Albert Gleizes photographié par Pierre Choumoff vers 1920.

Anne Dangar est née à Kempsey (Australie), une ville de l'état de Nouvelle-Galles du Sud. Elle est la fille de Otho Orde Dangar, membre de l'Assemblée législative au Parlement de Nouvelle-Galles du Sud, et de Elizabeth Dangar. On connait surtout Anne Dangar et son œuvre grâce à ses échanges épistolaires notamment avec son ami Grace Crowley (en) également peintre.

Ses débuts

C'est en 1906 que la vie artistique d'Anne Dangar débute. Elle est alors âgée de 21 ans lorsqu'elle devient l'élève d'Horace Moore-Jones (en) puis de Julian Ashton à la Julian Ashton Art School (en). Elle enseigne dans cette même école en 1920 alors qu'elle travaille pour la grande maison d'édition Angus & Robertson (en).

Voyage en France

Du "Cubisme", 1912, Jean Metzinger, Albert Gleizes, Eugène Figuière Editeurs (cover)
Albert Gleizes (after) 2. Mouvements simultanés de rotation et de translation du plan

En 1926, elle voyage pour la première fois en France, où elle séjourne pendant deux ans en compagnie de son amie de toujours Grace Crowley (en). Elle assiste le peintre cubiste André Lhote, dans son Académie à Paris[2] ainsi que lors de stages d'été qu'il organise dans sa maison à Mirmande dans la Drôme.

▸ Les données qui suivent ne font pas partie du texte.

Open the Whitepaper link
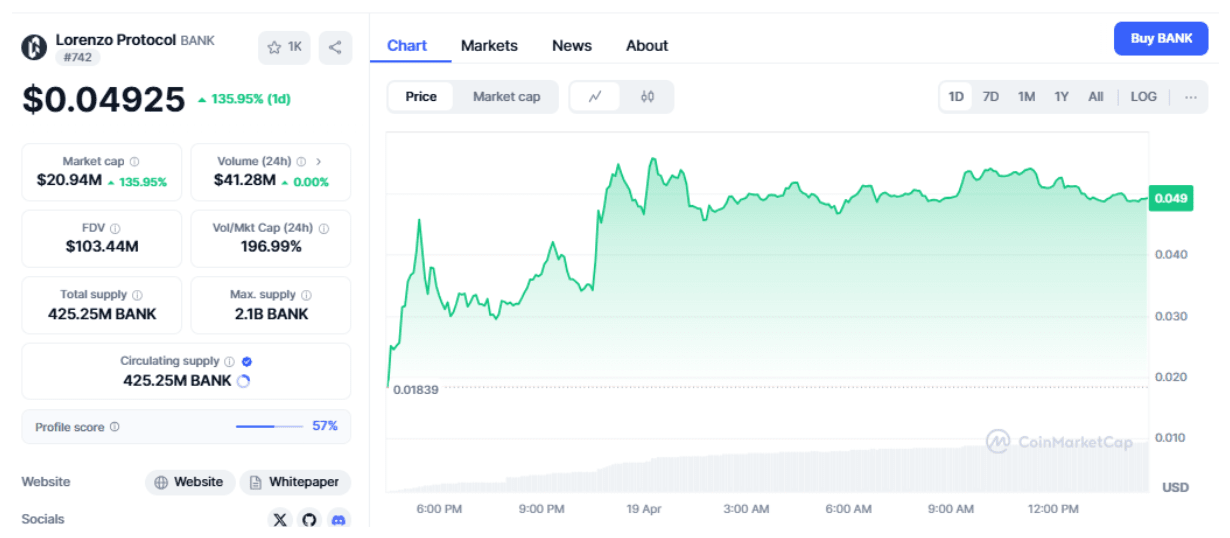 tap(295, 482)
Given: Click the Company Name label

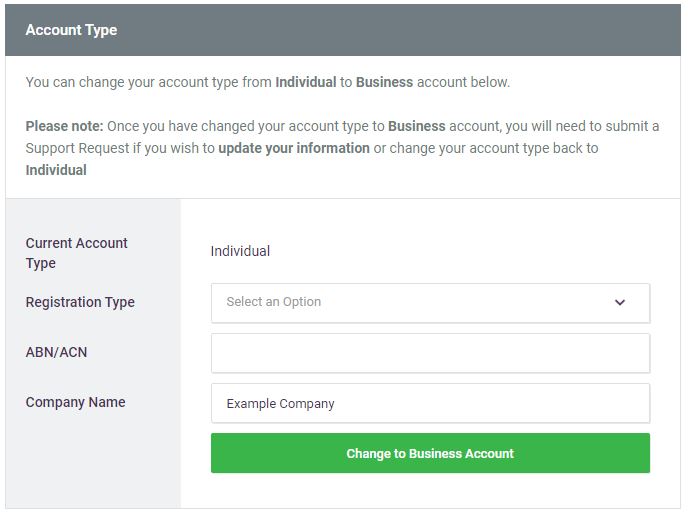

Lors de ce séjour en France, elle découvre l’œuvre d'Albert Gleizes, l'un des fondateurs du cubisme et auteur de l'ouvrage théorique La Peinture et ses Lois qui constitue le fondement du travail d'Anne Dangar. Elle est en effet séduite par la nouvelle approche du champ pictural décrit part Gleizes, découlant de la peinture de Cézanne et du cubisme. Pour Gleizes, l’artiste doit rompre avec les théories issue de la Renaissance notamment sur la perspective et revenir à l'Art roman. Le “tableau-objet” de Gleizes est construit sur des principes de “translation et de rotation” de plans géométriques qui s’enchainent les uns les autres créant rythme et cadence. C’est dans ce nouvel espace que l’œil peut appréhender la profondeur et le mouvement[3].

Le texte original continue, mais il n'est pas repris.